> [Record extracts]:
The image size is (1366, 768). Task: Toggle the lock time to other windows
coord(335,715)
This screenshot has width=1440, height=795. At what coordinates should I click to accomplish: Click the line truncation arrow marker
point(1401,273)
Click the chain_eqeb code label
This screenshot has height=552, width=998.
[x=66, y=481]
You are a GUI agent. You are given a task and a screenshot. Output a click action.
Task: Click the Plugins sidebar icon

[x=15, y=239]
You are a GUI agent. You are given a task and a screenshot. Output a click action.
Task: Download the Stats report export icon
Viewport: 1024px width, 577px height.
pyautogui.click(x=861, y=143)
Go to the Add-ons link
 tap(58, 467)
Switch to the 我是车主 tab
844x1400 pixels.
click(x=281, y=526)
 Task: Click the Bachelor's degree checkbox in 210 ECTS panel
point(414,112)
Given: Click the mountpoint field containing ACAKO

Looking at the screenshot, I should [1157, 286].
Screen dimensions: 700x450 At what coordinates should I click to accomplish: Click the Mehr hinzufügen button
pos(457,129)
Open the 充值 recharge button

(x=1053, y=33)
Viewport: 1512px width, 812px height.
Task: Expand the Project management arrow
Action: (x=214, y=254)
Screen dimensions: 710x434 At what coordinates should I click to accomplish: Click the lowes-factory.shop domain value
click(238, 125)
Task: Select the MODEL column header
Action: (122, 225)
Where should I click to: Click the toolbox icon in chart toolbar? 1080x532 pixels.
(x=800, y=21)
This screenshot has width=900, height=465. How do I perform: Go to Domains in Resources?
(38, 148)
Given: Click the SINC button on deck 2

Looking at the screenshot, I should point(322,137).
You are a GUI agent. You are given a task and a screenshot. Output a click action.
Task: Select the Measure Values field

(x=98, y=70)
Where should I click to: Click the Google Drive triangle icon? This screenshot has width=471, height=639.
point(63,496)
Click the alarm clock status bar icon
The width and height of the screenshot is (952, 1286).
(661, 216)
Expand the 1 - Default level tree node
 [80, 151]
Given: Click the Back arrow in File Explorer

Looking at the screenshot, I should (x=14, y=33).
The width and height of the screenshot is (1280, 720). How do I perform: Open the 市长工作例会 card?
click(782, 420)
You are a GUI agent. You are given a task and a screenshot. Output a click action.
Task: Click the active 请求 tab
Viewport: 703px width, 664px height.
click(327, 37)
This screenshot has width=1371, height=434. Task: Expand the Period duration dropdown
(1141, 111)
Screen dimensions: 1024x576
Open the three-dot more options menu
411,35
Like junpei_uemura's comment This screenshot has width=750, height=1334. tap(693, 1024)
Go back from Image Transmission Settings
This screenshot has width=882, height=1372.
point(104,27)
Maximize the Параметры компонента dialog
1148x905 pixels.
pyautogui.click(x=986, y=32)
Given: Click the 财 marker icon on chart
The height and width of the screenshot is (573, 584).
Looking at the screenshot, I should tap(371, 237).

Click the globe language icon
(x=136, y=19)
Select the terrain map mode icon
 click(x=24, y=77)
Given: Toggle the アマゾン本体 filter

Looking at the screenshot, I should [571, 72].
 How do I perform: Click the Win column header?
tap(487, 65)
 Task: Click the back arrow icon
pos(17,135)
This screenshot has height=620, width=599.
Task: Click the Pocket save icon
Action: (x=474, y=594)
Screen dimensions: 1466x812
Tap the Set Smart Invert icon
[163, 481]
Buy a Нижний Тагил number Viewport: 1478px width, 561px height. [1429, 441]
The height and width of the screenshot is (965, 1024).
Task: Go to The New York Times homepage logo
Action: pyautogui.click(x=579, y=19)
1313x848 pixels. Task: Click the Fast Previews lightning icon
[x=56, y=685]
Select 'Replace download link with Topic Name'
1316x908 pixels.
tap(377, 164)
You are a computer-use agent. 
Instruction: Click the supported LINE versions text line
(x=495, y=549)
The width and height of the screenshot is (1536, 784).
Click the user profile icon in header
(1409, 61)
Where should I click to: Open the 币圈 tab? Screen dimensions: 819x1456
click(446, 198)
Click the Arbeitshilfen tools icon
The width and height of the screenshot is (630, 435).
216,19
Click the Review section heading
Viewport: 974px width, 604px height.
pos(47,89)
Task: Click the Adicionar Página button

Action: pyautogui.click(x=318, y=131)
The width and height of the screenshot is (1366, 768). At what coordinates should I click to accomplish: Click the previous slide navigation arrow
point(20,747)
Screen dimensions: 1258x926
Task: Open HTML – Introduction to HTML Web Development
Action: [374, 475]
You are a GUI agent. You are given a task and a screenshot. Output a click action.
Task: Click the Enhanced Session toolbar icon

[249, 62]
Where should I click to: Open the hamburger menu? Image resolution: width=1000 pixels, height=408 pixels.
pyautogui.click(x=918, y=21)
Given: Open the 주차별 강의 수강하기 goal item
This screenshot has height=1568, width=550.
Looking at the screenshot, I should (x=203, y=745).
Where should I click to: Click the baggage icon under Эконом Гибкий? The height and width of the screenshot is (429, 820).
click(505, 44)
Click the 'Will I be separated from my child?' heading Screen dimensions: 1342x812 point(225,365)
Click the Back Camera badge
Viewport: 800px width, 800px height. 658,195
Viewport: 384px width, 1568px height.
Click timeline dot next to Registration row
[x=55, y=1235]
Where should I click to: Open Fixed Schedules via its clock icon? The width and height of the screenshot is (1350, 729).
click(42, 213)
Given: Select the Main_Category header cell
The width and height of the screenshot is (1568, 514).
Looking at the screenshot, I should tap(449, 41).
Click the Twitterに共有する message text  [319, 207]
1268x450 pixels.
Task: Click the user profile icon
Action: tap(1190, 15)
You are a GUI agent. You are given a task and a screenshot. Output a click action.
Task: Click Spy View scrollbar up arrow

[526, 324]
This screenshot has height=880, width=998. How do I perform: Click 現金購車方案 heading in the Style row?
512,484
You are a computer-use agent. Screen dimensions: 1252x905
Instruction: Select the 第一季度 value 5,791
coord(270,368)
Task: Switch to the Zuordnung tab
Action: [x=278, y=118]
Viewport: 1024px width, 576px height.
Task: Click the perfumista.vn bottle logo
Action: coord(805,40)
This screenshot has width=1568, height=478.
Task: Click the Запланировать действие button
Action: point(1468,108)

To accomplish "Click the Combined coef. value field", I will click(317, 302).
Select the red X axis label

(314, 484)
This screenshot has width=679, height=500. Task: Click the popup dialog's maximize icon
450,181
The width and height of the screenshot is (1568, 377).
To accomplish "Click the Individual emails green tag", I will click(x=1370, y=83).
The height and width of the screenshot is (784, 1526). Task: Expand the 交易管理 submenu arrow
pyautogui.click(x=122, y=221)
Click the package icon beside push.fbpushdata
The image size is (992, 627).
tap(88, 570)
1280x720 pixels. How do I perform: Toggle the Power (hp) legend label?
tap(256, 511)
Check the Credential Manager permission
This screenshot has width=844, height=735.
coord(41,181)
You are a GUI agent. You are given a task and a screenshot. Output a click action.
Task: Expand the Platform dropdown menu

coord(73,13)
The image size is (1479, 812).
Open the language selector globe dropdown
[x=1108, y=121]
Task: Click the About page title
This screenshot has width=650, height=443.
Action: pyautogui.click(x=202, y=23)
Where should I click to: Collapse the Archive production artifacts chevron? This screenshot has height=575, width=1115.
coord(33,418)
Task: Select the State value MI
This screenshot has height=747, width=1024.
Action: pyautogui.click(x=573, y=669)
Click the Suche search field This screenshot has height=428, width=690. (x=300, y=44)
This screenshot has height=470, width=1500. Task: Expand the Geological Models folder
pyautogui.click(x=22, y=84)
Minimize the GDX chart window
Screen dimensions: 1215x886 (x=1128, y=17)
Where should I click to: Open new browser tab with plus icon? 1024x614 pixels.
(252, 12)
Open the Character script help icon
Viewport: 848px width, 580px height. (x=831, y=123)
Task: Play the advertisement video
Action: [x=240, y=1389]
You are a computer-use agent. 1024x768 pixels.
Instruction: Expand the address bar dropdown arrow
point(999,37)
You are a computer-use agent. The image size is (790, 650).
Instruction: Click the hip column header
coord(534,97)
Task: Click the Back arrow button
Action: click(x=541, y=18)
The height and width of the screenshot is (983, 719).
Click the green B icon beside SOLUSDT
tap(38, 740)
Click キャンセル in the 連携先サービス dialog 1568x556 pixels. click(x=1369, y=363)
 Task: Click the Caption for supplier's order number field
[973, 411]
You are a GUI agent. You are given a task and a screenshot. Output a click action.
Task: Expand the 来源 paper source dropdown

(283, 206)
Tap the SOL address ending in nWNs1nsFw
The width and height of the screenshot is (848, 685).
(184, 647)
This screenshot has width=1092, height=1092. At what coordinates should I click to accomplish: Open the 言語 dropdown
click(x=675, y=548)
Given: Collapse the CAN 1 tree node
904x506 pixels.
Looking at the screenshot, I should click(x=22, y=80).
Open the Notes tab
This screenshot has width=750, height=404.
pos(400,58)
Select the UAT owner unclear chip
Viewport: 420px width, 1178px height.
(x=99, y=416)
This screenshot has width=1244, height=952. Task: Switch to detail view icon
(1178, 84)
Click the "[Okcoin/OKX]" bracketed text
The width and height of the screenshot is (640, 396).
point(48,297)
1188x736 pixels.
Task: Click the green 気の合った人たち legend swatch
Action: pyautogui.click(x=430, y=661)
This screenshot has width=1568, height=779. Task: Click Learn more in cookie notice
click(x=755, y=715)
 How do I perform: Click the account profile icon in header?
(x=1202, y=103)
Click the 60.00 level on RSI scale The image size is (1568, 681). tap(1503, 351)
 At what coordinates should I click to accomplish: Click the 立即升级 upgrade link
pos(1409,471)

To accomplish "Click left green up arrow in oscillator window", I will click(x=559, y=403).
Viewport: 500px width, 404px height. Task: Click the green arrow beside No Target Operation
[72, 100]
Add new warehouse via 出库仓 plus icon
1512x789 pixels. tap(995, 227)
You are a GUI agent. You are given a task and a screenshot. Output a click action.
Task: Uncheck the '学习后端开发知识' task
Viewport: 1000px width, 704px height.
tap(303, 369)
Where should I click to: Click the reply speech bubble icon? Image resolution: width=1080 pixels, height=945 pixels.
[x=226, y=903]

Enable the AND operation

> [Exercise aim]:
Where the word "computer" shows up in a line of the entries above, count that line; the answer is the total alone.

> [Result]:
4